WHAT YOU ARE ASKED TO DO:
Only the pictures should be left out; write out all other data exactly.

[Saved entries]

-- Opening Marker --

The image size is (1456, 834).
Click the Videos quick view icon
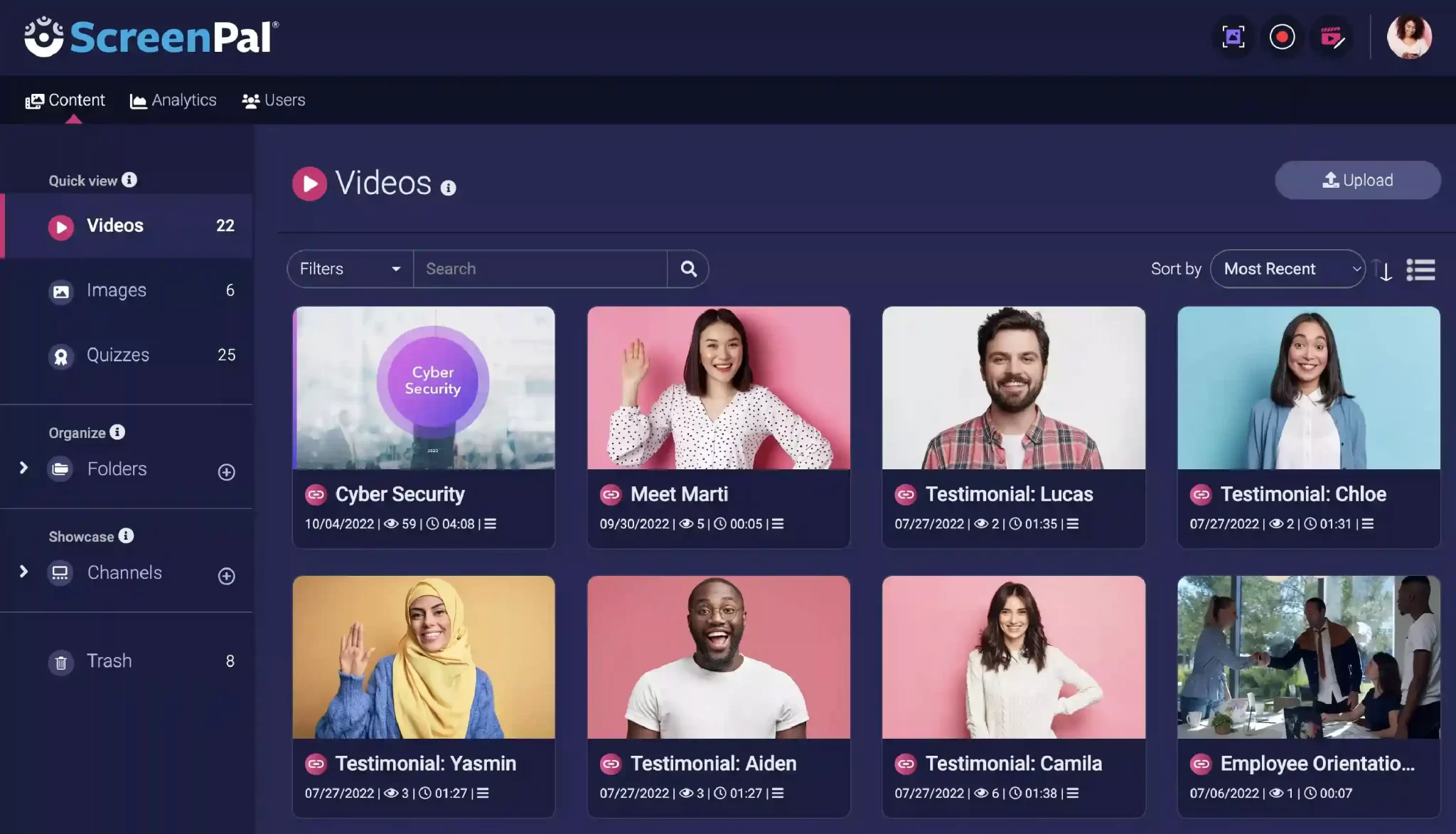coord(61,225)
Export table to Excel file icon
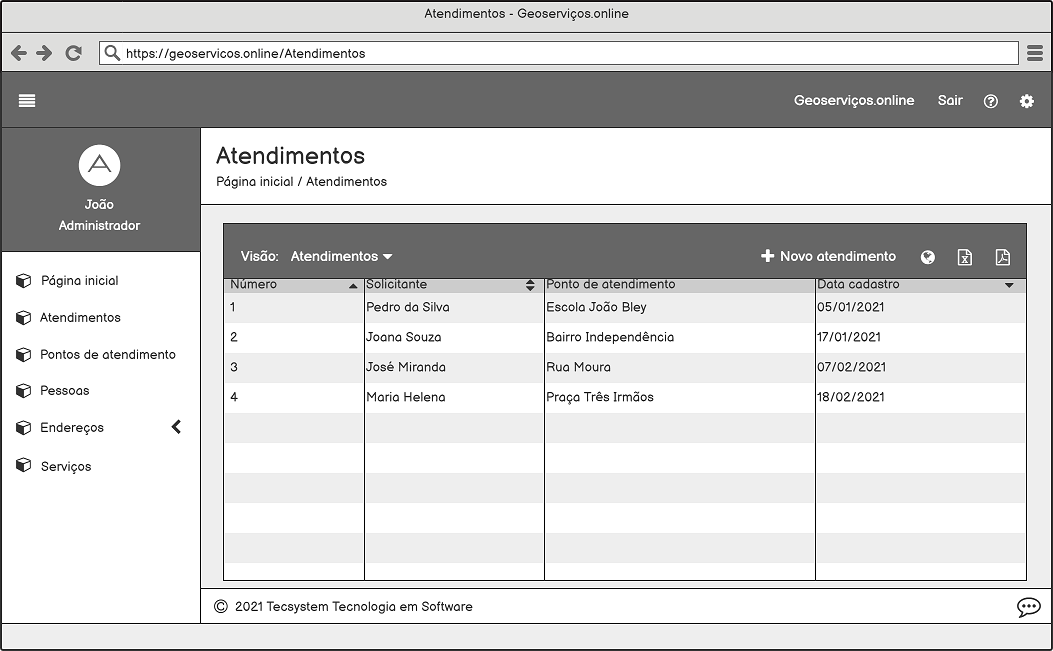Screen dimensions: 1053x651 (964, 257)
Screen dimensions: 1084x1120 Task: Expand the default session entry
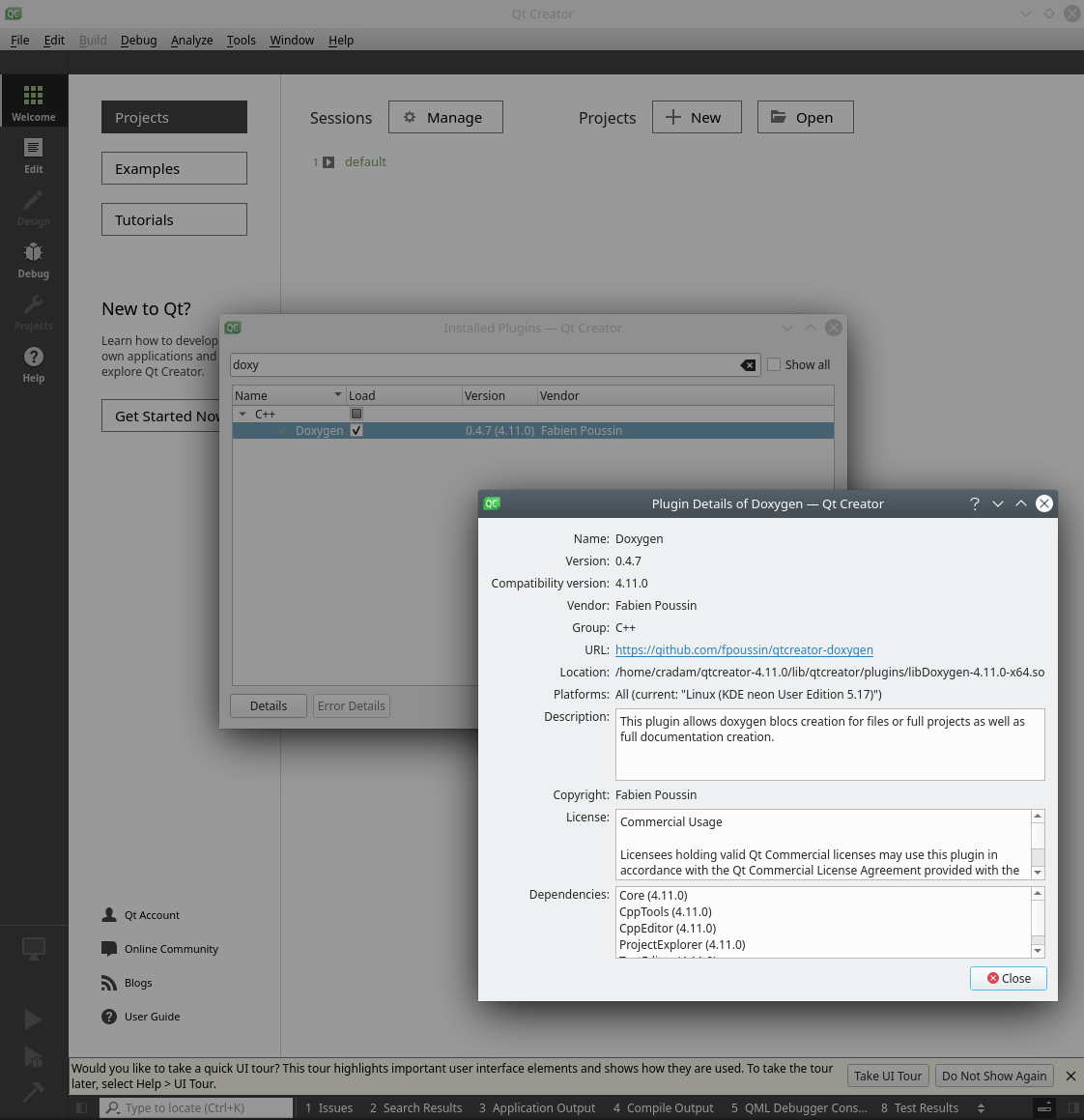coord(328,162)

-- Closing Marker --

REPLY TO THE EXERCISE:
The image size is (1456, 834).
Click the Videos quick view icon
coord(61,225)
Export table to Excel file icon
Screen dimensions: 1053x651 (964, 257)
Screen dimensions: 1084x1120 Task: Expand the default session entry
coord(328,162)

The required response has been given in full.